Reputation: 77
i'm trying to use DASK package in Python 3.4 for avoid RAM problems with large datasets, but i've notice a problem.
Using native fucntion "read_csv" i load big dataset into a dask dataframe using less than 150MB of RAM.
The same dataset read with PANDAS DB Connection (using limit and offset options) and dask fuction"from_pandas" fill my ram uo to 500/750 MB.
I can't undestand why this happens and i want to fix this issue.
Here the code:
def read_sql(schema,tab,cond):
sql_count="""Select count(*) from """+schema+"""."""+tab
if (len(cond)>0):
sql_count+=""" where """+cond
a=pd.read_sql_query(sql_count,conn)
num_record=a['count'][0]
volte=num_record//10000
print(num_record)
if(num_record%10000>0):
volte=volte+1
sql_base="""Select * from """+schema+"""."""+tab
if (len(cond)>0):
sql_base+=""" where """+cond
sql_base+=""" limit 10000"""
base=pd.read_sql_query(sql_base,conn)
dataDask=dd.from_pandas(base, npartitions=None, chunksize=1000000)
for i in range(1,volte):
if(i%100==0):
print(i)
sql_query="""Select * from """+schema+"""."""+tab
if (len(cond)>0):
sql_query+=""" where """+cond
sql_query+=""" limit 10000 offset """+str(i*10000)
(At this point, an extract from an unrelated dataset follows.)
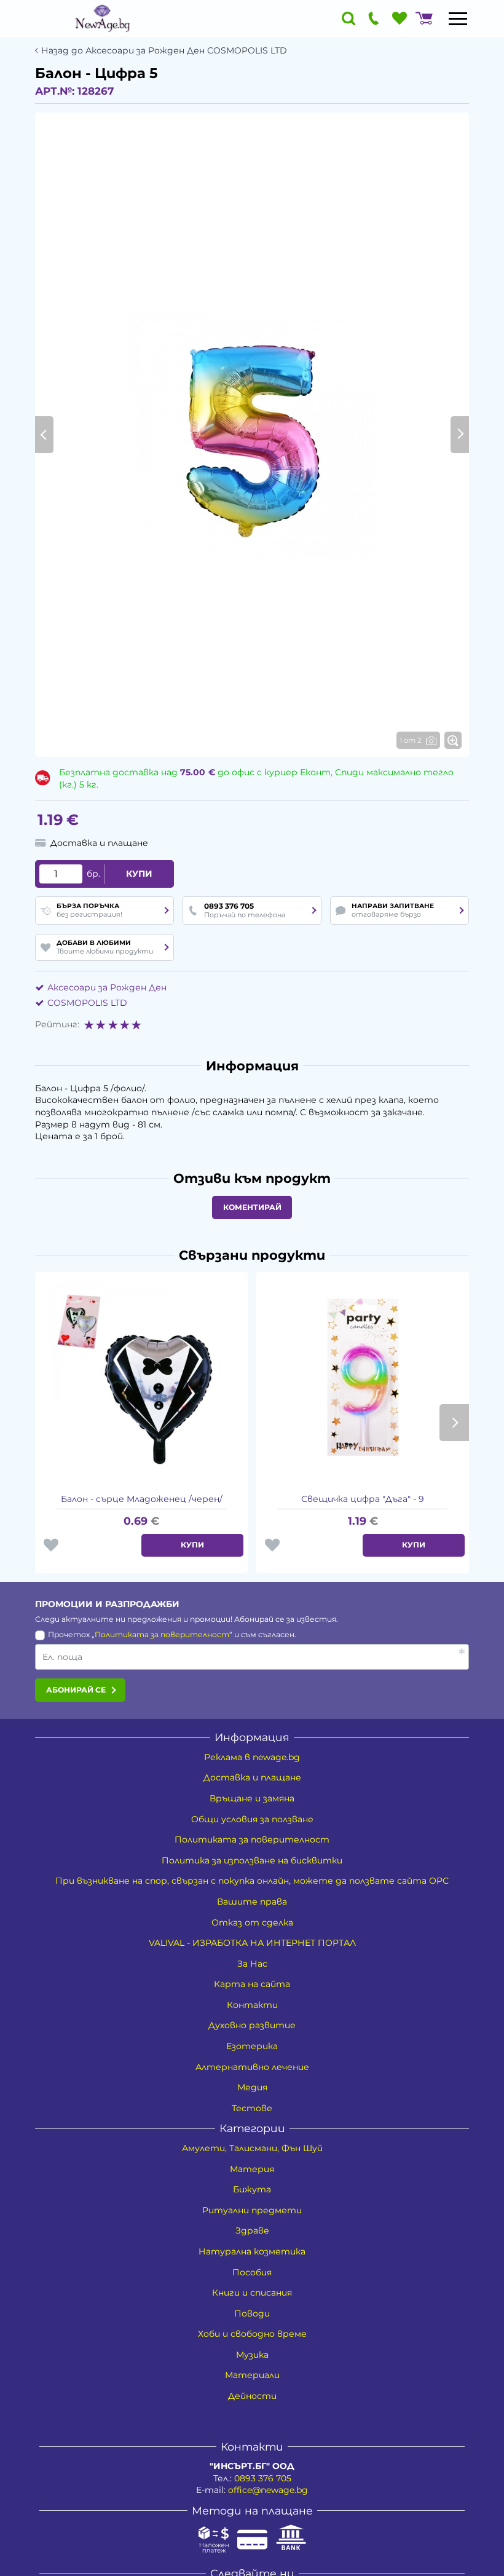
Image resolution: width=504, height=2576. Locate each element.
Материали (252, 2374)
a=pd.read_sql_query(sql_query,conn)
b=dd.from_pandas(a , npartitions=None, chunksize=1000000)
divisions = list(b.divisions)
b.divisions = (None,)*len(divisions)
dataDask=dataDask.append(b)
return dataDask
a=read_sql('schema','tabella','data>\'2016-06-20\'')
Thanks for help me
Waiting for news
Upvotes: 2
Views: 1453
Reputation: 57301
One dask.dataframe is composed of many pandas dataframes or, as in the case of functions like read_csv
a plan to compute those dataframes on demand. It achieves low-memory execution by executing that plan to compute dataframes lazily.
When using from_pandas
the dataframes are already in memory, so there is little that dask.dataframe can do to avoid memory blowup.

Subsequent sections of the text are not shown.